Deve avere una certa congruenza con l’obiettivo generale ricercato, deve seguire una certa logica e una certa strategia espositiva prescelta. E’ importante valutare, nella scelta della metodologia didattica, se essa sia, in accordo agli obiettivi prefissati. Orientata in generale a sviluppare conoscenze, capacità o comportamenti, dato che le metodologie didattiche finora presentate sono tendenzialmente indirizzate a sviluppare ognuna un’area specifica.

In relazione alla dinamica del processo di apprendimento bisogna tenere conto delle fasi che è necessario percorrere. Perché un apprendimento sia ben radicato nella rete neuronale di un soggetto. Così che possa essere richiamato con facilità ogni volta che risulti opportuno. Il rimando è al modello di apprendimento di Kolb. Il quale ipotizzava che ogni individuo potesse meglio cogliere le opportunità formative a seconda del proprio stile di apprendimento.

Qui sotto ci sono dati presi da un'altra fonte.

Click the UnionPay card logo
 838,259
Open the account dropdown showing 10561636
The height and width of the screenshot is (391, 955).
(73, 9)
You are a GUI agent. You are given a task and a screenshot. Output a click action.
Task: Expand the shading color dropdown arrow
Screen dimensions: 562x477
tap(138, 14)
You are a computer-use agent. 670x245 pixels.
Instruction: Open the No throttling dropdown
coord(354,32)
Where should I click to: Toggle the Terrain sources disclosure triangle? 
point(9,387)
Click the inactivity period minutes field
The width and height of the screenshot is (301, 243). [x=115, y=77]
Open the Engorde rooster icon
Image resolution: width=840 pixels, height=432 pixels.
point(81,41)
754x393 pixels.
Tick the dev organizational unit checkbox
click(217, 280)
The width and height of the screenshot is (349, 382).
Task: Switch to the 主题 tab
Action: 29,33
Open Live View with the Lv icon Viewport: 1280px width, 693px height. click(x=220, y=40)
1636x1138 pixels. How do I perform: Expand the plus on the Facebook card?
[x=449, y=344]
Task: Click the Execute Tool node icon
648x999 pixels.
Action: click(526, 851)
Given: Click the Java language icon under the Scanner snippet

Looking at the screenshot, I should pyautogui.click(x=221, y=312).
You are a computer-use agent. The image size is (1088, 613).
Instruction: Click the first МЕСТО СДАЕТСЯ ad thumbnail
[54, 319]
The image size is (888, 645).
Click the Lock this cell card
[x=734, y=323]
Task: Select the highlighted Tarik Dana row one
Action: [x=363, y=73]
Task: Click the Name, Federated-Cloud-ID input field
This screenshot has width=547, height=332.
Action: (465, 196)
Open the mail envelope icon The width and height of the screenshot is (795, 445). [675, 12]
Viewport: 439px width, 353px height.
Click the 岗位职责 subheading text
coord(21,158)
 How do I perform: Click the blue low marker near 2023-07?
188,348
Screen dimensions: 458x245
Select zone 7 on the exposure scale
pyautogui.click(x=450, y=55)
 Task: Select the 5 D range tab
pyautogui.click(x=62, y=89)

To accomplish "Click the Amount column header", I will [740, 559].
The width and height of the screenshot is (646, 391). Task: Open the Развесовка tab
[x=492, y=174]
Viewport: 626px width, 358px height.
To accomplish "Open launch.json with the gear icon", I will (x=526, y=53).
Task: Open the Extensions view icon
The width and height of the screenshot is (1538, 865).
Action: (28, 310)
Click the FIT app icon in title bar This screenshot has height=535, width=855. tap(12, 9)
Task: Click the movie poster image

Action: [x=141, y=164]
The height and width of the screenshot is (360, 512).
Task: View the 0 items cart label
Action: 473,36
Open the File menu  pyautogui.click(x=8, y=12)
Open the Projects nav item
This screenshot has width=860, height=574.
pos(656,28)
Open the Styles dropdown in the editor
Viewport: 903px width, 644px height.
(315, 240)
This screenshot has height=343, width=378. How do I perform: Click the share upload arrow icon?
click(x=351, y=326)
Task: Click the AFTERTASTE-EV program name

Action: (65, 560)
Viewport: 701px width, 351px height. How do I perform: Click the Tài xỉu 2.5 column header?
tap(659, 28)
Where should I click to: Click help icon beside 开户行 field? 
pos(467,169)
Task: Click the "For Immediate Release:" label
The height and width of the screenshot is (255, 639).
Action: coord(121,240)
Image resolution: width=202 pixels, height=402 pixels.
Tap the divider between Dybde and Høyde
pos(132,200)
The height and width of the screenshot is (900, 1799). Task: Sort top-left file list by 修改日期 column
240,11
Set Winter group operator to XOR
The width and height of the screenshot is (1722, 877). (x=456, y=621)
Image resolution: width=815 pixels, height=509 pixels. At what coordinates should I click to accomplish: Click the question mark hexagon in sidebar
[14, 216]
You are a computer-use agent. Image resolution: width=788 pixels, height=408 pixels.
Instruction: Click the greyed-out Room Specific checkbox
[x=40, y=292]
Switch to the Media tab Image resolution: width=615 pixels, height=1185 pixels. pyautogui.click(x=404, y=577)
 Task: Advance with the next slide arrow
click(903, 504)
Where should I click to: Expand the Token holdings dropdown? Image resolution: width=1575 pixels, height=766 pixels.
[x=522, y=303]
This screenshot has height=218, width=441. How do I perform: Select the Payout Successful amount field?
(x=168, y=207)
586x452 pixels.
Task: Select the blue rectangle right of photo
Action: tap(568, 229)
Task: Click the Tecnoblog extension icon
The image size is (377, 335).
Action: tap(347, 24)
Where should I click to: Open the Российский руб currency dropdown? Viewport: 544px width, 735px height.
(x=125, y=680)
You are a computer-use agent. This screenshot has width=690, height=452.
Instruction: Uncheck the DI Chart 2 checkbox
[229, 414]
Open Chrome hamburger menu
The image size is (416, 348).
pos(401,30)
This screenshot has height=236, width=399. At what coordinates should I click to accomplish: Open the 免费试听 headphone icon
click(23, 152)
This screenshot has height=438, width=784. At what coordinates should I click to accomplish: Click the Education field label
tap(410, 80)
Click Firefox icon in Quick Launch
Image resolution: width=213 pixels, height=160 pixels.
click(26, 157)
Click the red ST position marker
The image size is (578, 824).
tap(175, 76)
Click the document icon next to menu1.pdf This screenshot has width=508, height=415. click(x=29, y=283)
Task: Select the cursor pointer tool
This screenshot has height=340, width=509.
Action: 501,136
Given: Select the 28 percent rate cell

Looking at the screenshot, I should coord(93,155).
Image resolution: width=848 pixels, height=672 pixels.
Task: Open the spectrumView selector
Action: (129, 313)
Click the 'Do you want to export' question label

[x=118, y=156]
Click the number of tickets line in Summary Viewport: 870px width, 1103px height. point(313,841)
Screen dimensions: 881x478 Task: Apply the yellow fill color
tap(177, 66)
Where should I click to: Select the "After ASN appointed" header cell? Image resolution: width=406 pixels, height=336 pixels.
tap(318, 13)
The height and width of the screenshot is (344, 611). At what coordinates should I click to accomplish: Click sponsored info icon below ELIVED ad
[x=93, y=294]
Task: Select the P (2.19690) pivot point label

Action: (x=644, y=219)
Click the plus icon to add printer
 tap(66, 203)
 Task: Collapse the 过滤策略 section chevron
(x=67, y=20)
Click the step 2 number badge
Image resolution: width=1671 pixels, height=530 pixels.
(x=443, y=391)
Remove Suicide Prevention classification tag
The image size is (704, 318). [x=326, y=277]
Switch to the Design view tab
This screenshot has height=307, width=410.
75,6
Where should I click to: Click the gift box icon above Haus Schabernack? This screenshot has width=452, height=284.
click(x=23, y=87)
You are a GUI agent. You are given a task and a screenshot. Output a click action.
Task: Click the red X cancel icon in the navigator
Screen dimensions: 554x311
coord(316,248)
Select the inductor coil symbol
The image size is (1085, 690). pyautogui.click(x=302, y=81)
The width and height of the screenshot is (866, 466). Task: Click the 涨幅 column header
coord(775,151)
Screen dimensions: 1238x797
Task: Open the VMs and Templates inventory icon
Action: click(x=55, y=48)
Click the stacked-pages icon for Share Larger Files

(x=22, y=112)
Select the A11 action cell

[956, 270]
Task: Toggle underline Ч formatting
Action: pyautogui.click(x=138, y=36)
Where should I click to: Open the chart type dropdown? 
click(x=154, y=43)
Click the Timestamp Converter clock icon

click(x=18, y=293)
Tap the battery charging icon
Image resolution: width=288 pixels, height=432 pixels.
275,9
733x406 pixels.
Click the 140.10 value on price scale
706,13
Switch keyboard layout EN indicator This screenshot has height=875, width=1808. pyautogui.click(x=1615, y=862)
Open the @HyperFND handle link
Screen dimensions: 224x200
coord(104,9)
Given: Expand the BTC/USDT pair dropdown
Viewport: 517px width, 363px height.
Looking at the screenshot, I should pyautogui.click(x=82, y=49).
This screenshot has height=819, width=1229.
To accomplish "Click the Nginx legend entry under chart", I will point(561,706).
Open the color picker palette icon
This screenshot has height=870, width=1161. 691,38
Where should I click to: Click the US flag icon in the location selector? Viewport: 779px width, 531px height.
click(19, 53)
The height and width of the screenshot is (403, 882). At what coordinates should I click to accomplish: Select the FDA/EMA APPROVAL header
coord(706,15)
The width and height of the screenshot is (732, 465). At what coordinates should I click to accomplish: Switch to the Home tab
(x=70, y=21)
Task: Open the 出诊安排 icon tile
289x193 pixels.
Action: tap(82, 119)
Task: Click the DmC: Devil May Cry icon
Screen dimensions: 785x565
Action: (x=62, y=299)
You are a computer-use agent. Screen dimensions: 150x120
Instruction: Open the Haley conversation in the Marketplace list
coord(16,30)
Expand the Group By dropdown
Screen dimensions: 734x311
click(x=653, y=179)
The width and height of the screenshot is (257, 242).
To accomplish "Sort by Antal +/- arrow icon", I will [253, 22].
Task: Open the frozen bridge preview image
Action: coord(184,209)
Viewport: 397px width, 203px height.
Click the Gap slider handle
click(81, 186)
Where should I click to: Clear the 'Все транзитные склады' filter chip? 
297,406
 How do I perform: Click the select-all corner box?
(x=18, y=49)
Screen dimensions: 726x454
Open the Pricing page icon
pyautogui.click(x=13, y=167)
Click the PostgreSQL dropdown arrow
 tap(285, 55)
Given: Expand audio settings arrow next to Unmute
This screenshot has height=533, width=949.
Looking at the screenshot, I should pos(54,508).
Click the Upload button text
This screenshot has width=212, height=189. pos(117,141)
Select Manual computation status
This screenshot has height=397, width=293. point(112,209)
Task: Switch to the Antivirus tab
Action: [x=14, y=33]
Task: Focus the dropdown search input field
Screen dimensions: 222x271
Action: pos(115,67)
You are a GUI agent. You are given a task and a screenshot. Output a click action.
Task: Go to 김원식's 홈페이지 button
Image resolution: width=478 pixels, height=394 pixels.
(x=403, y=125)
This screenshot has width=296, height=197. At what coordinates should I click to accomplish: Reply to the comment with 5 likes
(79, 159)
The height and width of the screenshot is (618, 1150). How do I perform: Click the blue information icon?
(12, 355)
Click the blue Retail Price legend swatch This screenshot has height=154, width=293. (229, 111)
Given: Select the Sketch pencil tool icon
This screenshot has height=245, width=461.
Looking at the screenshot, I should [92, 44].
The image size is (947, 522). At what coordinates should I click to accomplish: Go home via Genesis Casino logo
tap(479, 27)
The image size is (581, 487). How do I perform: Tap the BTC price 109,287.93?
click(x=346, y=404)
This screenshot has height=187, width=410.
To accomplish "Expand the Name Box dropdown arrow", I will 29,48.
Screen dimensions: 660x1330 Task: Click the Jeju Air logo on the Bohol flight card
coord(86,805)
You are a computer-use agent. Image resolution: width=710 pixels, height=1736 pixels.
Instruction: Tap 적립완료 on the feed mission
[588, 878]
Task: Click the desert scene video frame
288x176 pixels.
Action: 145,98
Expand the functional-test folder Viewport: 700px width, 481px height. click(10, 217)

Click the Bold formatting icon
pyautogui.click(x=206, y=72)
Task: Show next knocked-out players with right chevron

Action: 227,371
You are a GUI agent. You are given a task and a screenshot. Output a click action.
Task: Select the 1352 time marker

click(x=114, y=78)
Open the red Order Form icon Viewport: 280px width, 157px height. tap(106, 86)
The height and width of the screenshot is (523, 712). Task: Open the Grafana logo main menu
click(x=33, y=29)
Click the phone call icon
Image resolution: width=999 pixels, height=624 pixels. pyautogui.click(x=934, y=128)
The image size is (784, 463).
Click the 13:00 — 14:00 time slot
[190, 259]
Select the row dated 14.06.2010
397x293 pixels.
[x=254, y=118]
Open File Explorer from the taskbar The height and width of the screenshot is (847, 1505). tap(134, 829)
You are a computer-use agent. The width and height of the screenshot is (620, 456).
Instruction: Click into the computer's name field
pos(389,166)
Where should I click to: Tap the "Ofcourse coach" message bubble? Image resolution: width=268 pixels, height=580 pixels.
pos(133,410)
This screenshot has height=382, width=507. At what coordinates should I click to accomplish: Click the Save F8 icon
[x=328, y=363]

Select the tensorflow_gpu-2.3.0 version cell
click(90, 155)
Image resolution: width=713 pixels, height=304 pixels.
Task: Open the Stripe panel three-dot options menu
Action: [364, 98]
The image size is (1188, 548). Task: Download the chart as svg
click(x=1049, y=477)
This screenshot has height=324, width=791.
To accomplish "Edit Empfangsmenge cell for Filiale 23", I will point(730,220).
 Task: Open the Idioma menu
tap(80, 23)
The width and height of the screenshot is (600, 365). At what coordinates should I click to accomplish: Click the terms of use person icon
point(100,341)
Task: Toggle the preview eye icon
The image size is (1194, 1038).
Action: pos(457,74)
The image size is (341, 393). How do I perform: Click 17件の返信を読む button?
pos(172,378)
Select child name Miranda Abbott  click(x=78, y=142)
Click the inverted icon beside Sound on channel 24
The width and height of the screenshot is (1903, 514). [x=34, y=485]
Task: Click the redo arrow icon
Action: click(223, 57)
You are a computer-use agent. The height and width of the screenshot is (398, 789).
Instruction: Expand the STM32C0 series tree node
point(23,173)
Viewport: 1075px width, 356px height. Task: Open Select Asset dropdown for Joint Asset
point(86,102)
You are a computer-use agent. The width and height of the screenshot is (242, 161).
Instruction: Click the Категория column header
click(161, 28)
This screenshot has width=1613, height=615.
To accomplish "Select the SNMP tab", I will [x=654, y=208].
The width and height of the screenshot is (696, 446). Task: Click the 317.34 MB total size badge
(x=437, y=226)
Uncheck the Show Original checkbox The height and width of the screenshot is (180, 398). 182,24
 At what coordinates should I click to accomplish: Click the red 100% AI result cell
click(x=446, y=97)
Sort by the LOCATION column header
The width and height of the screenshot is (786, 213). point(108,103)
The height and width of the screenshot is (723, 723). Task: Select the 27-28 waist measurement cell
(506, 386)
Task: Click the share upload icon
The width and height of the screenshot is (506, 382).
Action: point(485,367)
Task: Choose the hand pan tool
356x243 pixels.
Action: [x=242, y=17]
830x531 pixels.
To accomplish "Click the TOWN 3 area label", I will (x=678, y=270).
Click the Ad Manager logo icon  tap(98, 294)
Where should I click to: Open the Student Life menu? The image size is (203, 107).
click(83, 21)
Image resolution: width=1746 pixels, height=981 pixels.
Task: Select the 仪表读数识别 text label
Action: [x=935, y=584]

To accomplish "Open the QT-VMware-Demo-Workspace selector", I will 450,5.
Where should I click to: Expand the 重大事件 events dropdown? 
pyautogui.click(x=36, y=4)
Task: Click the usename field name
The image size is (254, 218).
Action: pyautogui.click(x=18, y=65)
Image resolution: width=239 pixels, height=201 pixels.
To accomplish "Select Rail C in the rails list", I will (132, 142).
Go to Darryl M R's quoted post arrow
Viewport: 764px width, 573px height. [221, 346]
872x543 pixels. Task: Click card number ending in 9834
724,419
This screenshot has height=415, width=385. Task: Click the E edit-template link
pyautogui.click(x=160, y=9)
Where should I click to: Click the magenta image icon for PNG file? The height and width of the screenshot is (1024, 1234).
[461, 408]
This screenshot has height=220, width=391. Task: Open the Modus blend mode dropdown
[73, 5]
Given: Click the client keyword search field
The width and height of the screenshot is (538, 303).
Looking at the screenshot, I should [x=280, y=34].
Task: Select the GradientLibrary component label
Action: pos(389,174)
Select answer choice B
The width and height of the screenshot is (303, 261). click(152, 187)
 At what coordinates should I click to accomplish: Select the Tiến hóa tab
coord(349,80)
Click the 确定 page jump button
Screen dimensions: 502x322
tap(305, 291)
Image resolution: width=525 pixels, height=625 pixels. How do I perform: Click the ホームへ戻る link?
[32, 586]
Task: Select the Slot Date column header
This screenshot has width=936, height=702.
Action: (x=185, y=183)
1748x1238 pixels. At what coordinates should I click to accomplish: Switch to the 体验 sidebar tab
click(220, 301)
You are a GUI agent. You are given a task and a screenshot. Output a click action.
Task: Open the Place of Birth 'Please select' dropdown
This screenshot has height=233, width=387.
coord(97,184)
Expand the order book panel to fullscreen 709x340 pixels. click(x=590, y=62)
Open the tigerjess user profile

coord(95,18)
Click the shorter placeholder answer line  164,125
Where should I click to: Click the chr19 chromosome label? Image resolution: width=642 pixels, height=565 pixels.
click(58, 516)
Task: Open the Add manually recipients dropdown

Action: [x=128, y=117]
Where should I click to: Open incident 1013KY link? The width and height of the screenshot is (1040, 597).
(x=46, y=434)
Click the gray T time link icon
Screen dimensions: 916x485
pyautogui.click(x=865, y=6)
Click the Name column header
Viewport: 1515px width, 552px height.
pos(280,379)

Un altro criterio, questa volta logistico, di cui tenere conto nell’adozione di un metodo piuttosto di un altro è quello della tempistica. Ossia di quanto tempo disponiamo. Le differenti metodologie didattiche infatti richiedono tempi diversi sia di progettazione che di realizzazione. Per quel che concerne la progettazione si può affermare che più una metodologia è strutturata più i tempi si allungano e viceversa.

Realizzare le attività

Per quel che concerne la realizzazione, i singoli episodi didattici richiedono tempi molto diversificati fra di loro. Alcuni possono essere svolti in pochi minuti, altri richiedono ore e altri ancora giorni interi. Restando sulle problematiche logistiche, anche l’elemento spazio richiede altrettanta attenzione. Gli spazi a disposizione possono essere codificati in quattro tipologie.

Aula, Spazi chiusi (stanze attrezzate, riservate, luoghi di lavoro, ecc.). Spazi residenziali (la cui caratteristica è quella di richiedere una lontananza fisico-emotiva dal luogo di lavoro). Spazi aperti (luoghi extralavorativi come la propria abitazione, un prato, altre organizzazioni e aziende).